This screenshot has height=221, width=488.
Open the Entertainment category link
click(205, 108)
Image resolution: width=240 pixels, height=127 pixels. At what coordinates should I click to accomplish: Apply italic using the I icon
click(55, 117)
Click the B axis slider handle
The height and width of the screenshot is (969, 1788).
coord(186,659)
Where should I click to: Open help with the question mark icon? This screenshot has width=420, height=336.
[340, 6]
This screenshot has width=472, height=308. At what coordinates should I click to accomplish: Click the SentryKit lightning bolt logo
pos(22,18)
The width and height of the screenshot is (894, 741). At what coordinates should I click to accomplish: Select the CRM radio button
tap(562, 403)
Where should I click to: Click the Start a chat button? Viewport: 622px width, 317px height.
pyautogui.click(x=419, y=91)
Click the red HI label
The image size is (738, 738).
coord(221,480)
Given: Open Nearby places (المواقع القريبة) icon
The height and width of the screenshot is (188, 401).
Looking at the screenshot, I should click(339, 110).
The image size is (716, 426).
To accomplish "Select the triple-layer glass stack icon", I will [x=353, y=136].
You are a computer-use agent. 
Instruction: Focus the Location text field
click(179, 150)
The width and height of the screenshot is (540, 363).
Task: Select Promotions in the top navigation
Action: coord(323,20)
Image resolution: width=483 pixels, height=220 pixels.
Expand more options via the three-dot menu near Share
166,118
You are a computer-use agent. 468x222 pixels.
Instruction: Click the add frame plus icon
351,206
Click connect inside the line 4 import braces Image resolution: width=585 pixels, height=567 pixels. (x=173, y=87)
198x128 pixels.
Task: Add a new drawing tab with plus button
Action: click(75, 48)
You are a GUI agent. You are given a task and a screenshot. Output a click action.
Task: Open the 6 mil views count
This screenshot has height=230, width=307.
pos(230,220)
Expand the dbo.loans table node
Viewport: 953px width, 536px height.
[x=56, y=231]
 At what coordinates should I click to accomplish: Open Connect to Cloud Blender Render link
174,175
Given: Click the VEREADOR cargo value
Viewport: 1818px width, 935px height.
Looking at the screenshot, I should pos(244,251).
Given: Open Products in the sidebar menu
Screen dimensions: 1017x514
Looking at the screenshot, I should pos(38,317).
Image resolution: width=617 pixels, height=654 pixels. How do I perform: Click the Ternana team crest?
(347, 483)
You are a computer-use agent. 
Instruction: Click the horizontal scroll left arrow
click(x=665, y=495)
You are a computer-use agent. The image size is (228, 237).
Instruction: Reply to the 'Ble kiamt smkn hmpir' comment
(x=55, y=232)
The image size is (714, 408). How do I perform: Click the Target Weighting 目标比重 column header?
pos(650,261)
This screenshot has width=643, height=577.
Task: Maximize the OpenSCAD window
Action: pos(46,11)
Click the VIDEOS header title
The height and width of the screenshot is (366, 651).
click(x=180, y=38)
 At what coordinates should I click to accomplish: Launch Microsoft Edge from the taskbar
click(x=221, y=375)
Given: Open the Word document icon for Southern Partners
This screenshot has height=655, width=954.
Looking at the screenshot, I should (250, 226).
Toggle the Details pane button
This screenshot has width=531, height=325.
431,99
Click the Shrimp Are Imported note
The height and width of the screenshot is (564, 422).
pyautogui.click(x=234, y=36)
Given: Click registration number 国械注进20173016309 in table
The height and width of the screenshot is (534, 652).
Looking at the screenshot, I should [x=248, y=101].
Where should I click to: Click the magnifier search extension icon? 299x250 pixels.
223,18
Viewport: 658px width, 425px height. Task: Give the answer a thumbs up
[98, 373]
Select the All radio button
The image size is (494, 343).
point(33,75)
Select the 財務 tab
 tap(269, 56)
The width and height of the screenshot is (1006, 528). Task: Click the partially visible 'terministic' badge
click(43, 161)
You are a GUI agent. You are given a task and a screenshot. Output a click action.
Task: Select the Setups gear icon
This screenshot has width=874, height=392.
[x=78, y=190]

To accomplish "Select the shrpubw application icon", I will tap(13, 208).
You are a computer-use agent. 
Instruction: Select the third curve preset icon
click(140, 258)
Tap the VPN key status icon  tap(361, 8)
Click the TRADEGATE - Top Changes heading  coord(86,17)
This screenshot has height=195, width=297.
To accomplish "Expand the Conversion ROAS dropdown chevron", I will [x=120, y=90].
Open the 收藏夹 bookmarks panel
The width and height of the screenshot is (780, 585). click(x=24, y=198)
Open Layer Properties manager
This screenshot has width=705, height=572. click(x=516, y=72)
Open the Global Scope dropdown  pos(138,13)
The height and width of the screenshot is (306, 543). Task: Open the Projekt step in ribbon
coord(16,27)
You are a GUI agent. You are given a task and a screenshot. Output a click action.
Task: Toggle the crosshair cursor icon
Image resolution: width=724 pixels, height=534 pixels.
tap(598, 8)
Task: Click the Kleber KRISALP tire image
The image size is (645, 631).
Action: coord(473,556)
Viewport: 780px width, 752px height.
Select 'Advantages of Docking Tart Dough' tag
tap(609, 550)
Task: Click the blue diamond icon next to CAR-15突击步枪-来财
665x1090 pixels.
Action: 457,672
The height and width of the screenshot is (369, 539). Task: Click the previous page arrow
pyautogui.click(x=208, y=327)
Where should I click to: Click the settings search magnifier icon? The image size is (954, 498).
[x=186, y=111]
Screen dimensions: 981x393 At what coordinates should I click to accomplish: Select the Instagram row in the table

----

* [Task item] When a line of the material holds the string "will", copy that line.

* [Solution below]
To accomplish "Select the triple-layer glass stack icon", I will [x=353, y=136].
To accomplish "Select the shrpubw application icon", I will tap(13, 208).
To accomplish "Expand the Conversion ROAS dropdown chevron", I will [x=120, y=90].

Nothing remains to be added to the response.